** EXERCISE PASSAGE **
•••
Tuesday, May 29, 2012

Honored Weeds


Moonseed vine with Virginia creeper
My favorite definition of a weed: A plant growing in a place that humans find inconvenient. The more plants I learn to identify, the fewer weeds I have to worry about. Pokeweed grows along the roads; its berries can used as a natural dye. Moonseed vine peers out through the Virginia creeper and poison ivy. Its leaves are shaped like delicate maples, its seeds like crescent moons. Almost every place I’ve lived as an adult has been overrun with with garlic mustard. I didn’t know what it was for years. No sooner did I figure out its identity than recipes began coming my way for garlic mustard pesto, quiche, mayonnaise, potato salad, and even pineapple upside-down cake.

Columbine
Sometimes I create my own weeds. Columbine has occupied one of my sidewalks. Wild white violets take over shady spots and migrate into flowerpots. They’re taller than I remember them from my childhood lawn, probably because I can’t bear to mow them down. Lemon balm intends to conquer the known world.


Daylilies
Shade is one of the hazards of gardening under trees. I consider “invasive” a recommendation when I’m choosing new plants. Daylilies were among the first flowers we planted when we moved here. We transplanted spreading ditch lilies, not named hybrids, and foolishly put them directly under walnut trees. It turns out that daylilies are among the plants that flourish despite the toxic effects of the juglone produced by walnuts. We lucked out that time.

Pokeweed
Someone asked me if there were gods of weeds, like Flora who brings flowers and Demeter who helps grain to grow. The Greeks don’t seem to have made much distinction where weeds and deities were concerned. Demeter also wasted the fields, filling them with tares and thistles, while she searched for her kidnapped daughter. Rome was a little more garden-conscious. Robigo and Robigus were deities of mildew and grain rust. The Romans placated them every year at the Robigalia festival. The Goddess Ops, from whose name we have the word opulence, was worshiped as Ops Runcina, destroyer of weeds. My daughter calls her the Goddess Oops, lady of happy mistakes. I'm learning to appreciate her abundant gifts.

White violets
My friend Maggie lives near the river. After a flood destroyed her home, she struggled to rehabilitate her small house. The river took down old trees and planted new willow groves in her woods. It was the next spring before she had time to think about the garden. The mud had been solid as concrete all winter, but weeds began to emerge early. She set a circle of stones around a clump by her door.
Her children worried about her. “Mom, you do know those are weeds, right?”
“These plants split stone to sprout here,” she told them. “They deserve honor.”

Monday, May 14, 2012

County Roads


If you live on an unpaved road, you develop fellow feeling for your neighbors. It’s not the same as a neighborhood, more like a mutual complaint society about maintenance and a secret delight in watching the year unfold along the roadside. We open our car windows to breathe the scent of wild plums in April. Horseback riders and joggers inhale the fragrance of dogwood, sweet rocket and wild roses in May.
•••
** LISTED RECORDS **
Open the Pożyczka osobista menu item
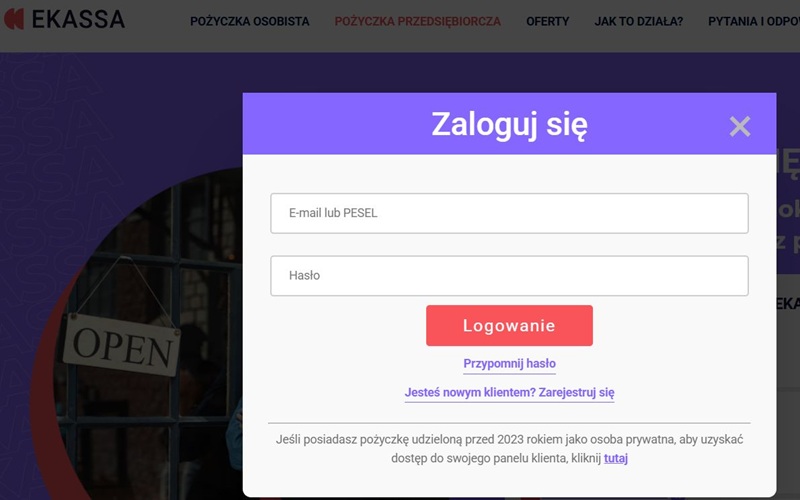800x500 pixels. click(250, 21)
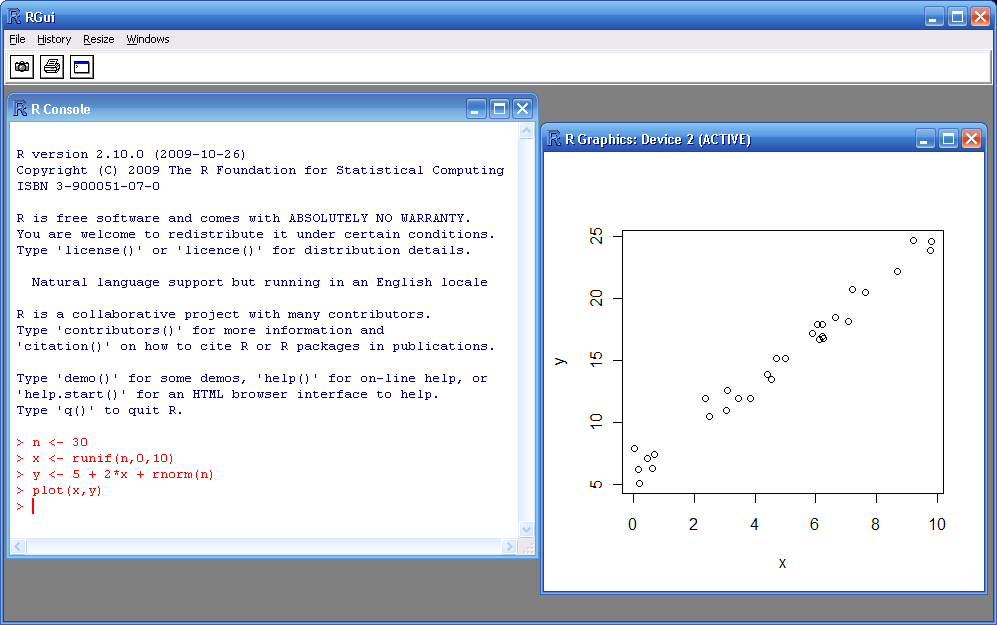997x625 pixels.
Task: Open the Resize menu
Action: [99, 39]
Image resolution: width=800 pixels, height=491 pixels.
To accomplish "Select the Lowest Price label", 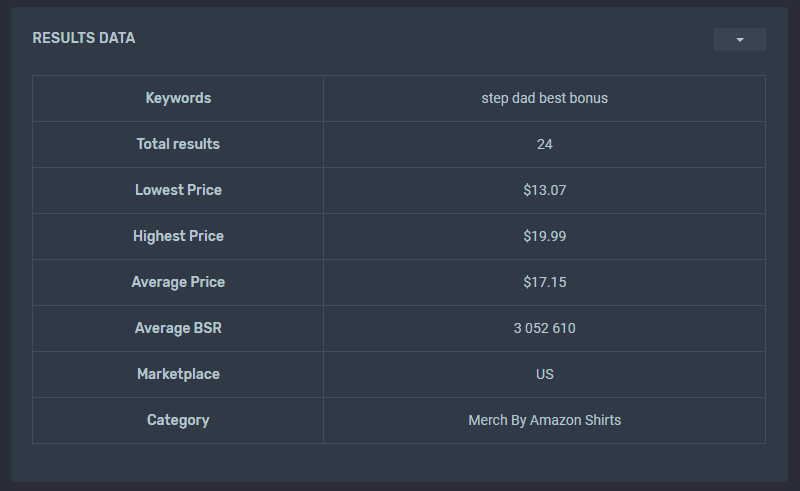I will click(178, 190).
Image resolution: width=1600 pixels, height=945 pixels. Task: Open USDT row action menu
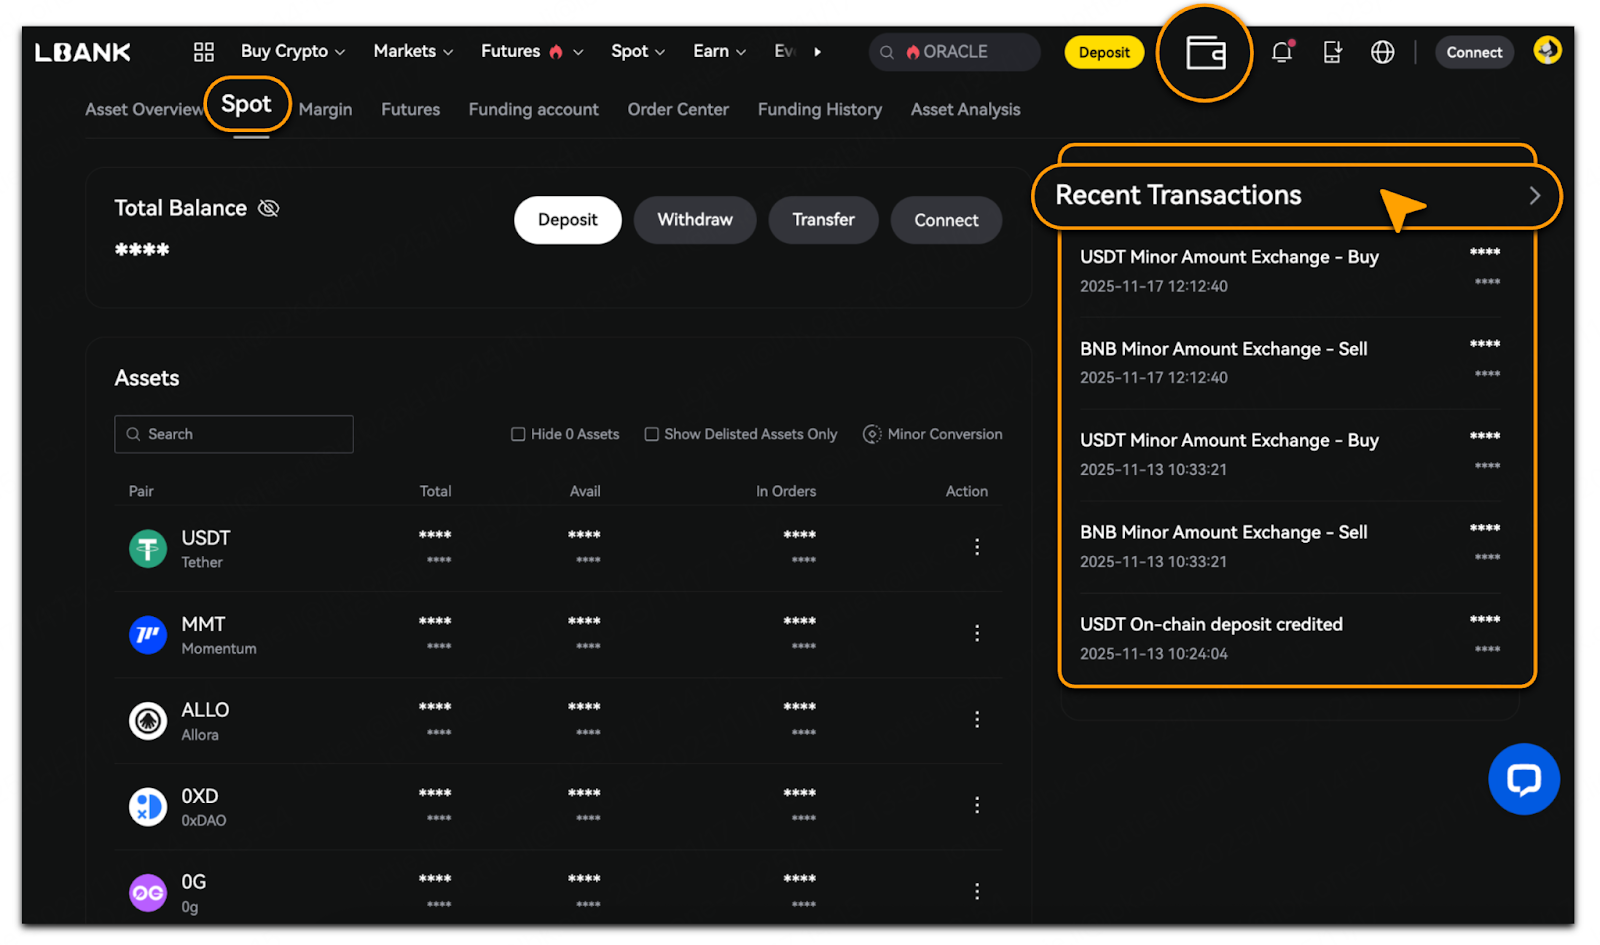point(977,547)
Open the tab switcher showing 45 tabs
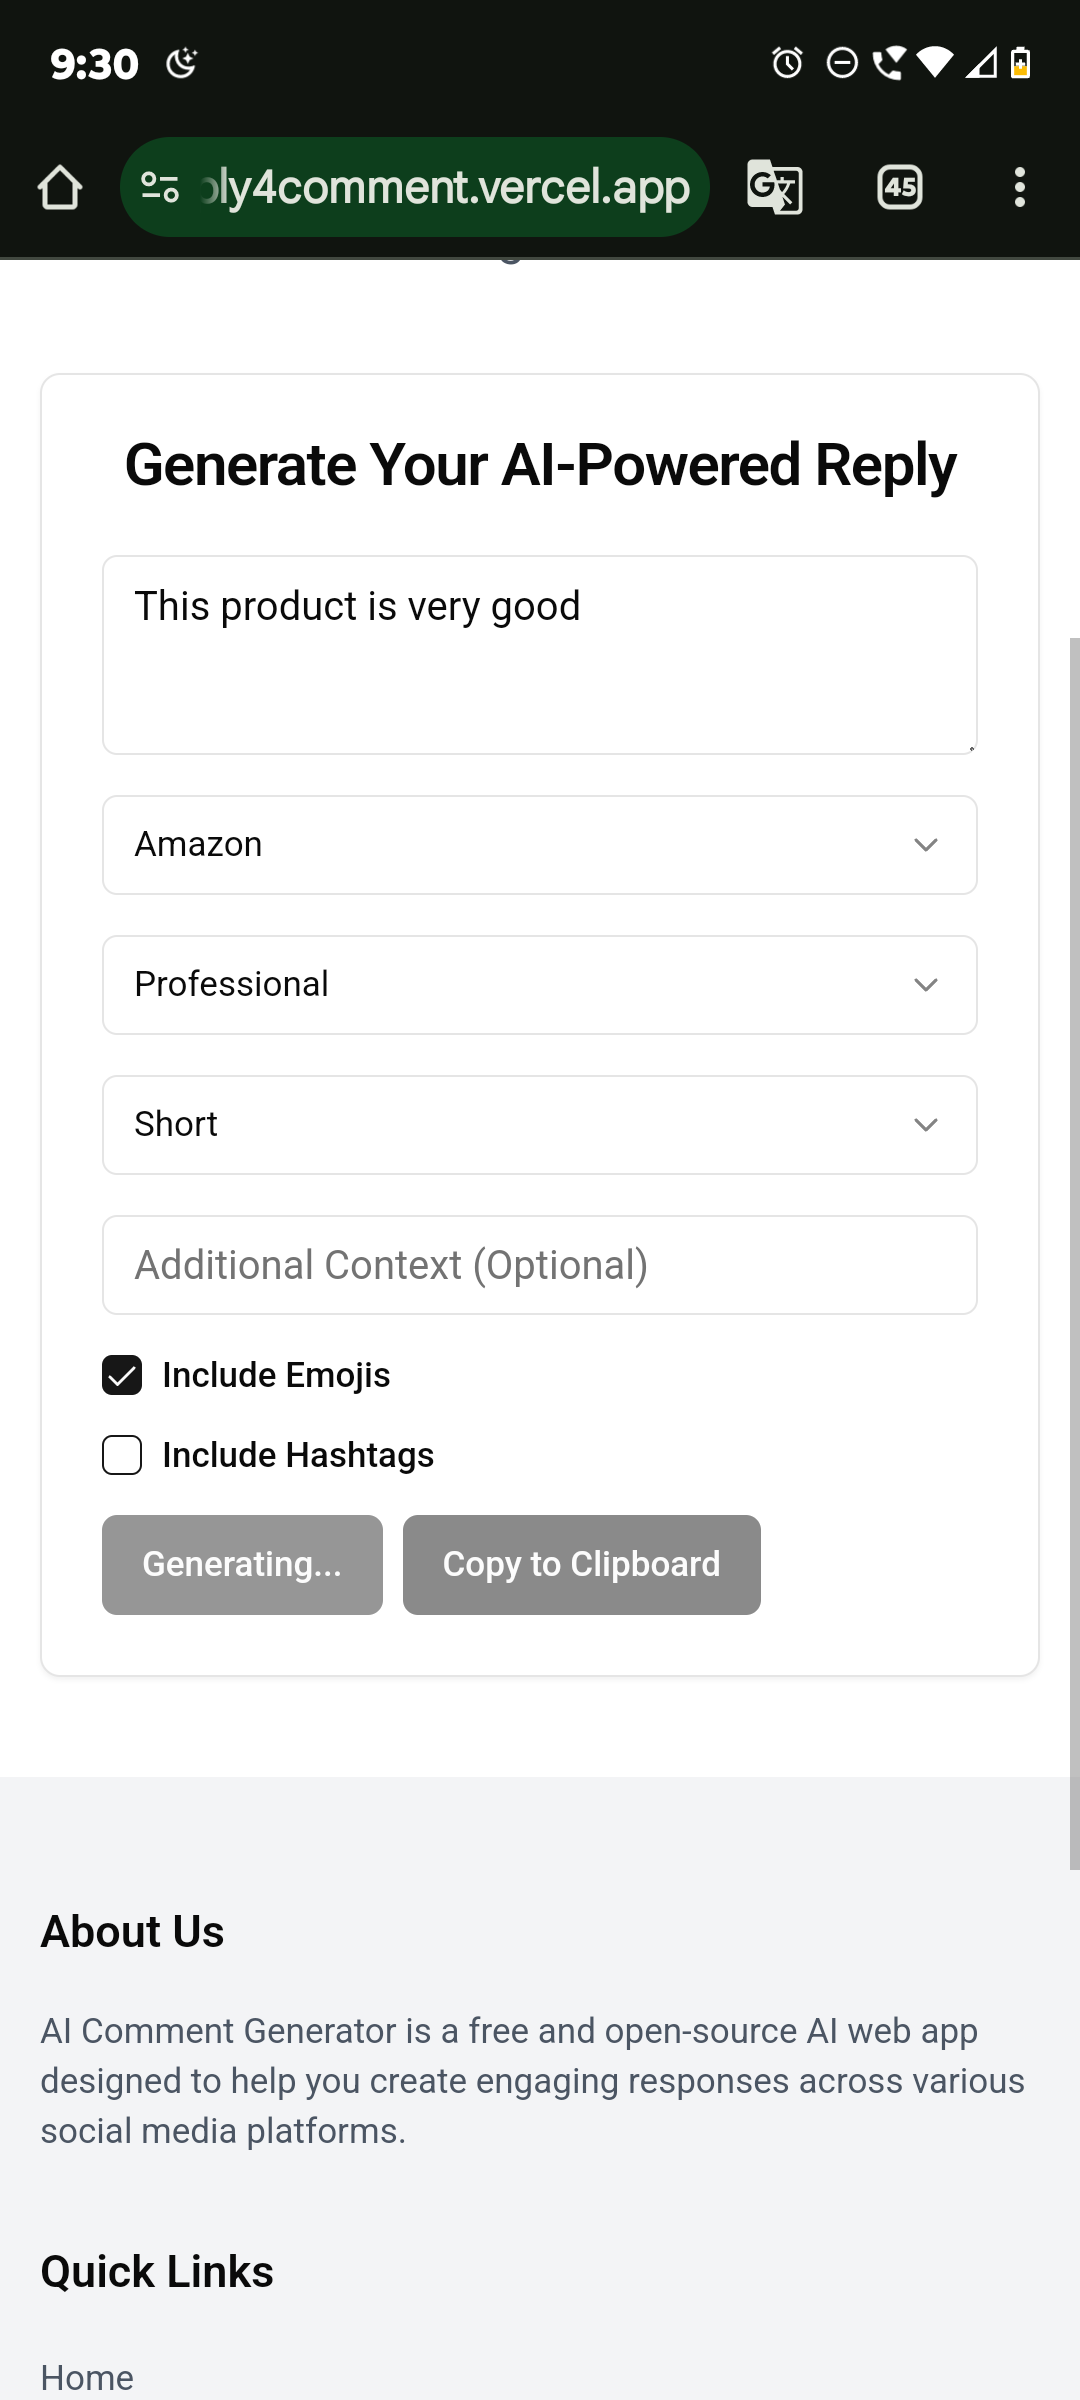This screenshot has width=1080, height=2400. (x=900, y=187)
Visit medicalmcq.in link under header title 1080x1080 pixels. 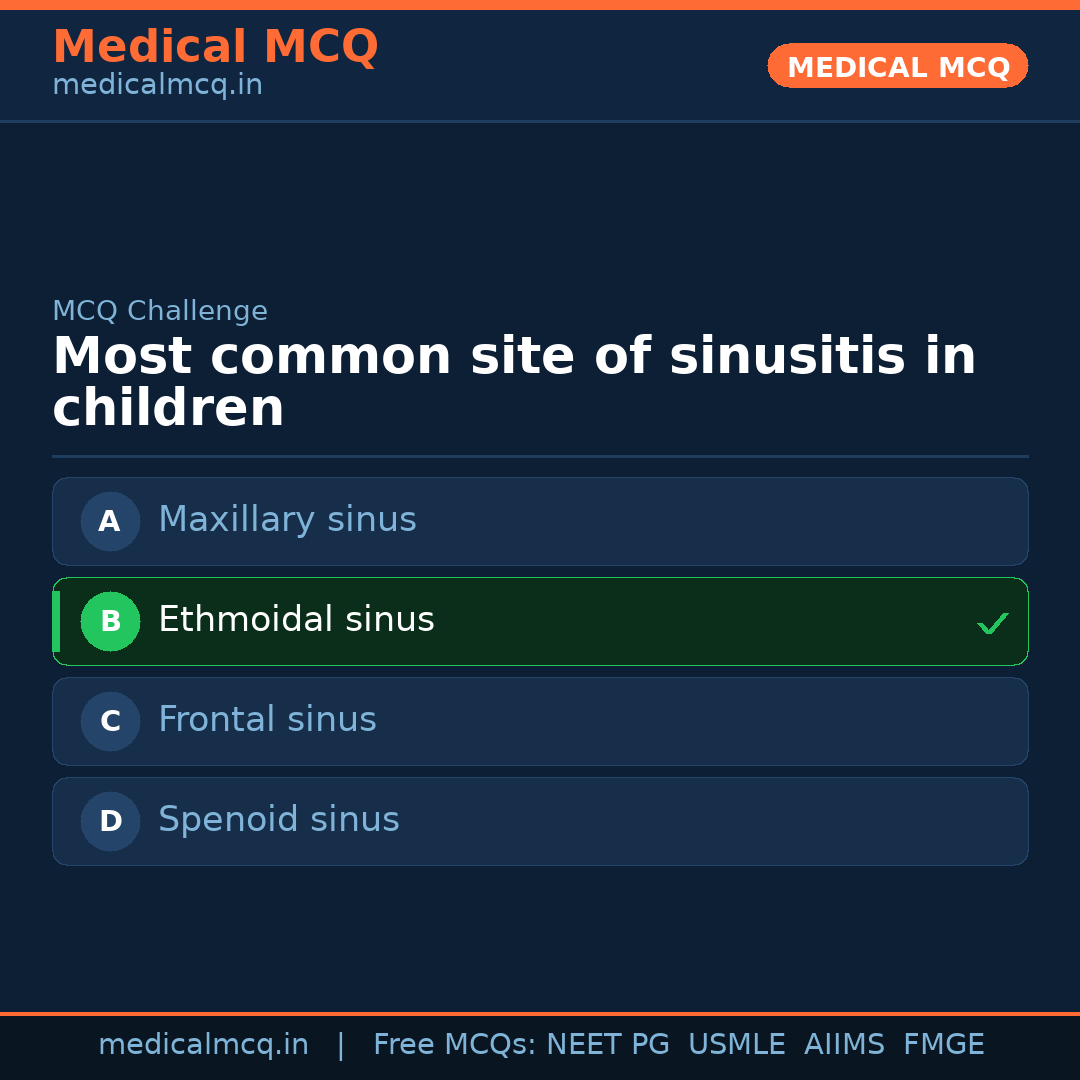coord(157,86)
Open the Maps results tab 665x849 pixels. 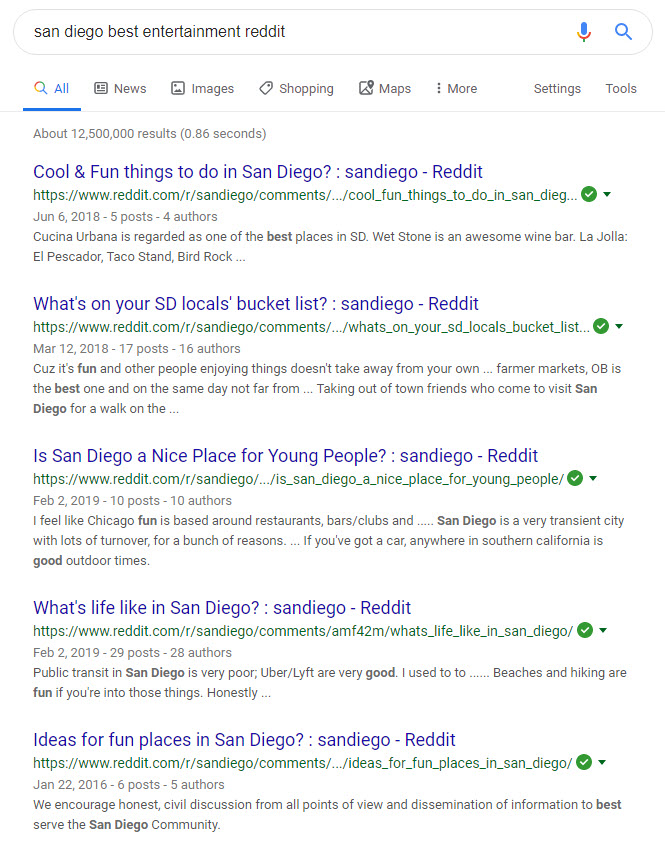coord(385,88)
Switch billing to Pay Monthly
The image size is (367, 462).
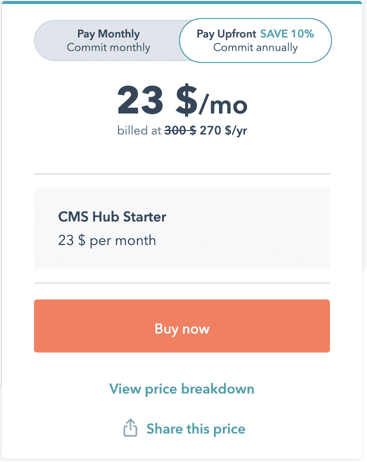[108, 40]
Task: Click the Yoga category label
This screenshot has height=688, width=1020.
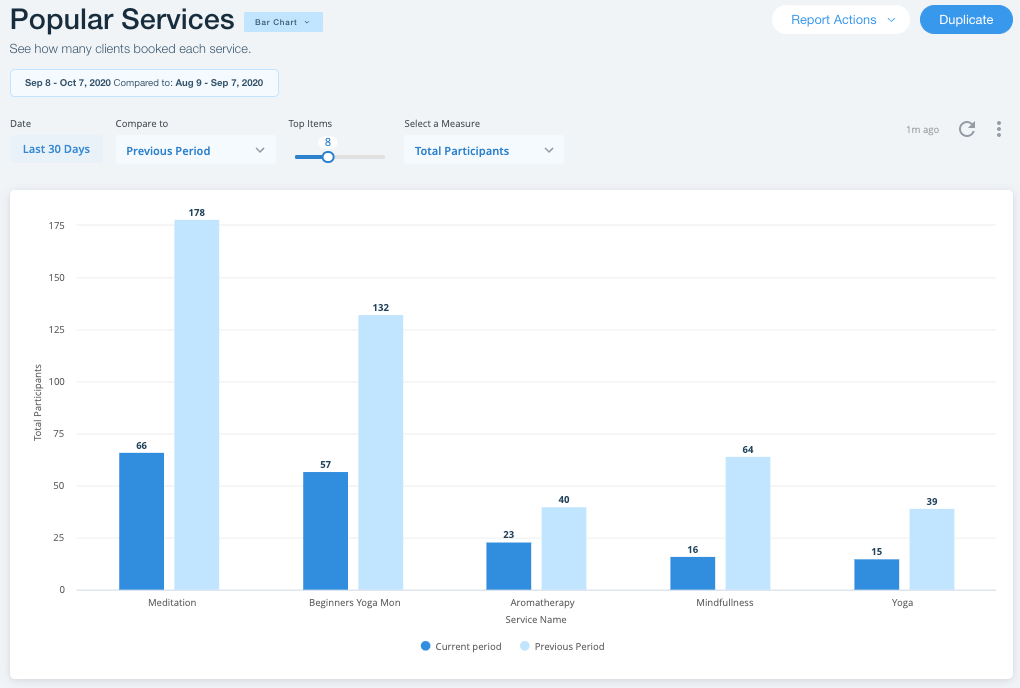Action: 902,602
•••
** YOUR TASK **
List every dish named in the garlic mustard recipes mentioned in the blog posts. The items play no part in this exercise.

** ANSWER TO THIS TASK **
- Pesto
- Quiche
- Mayonnaise
- Potato salad
- Pineapple upside-down cake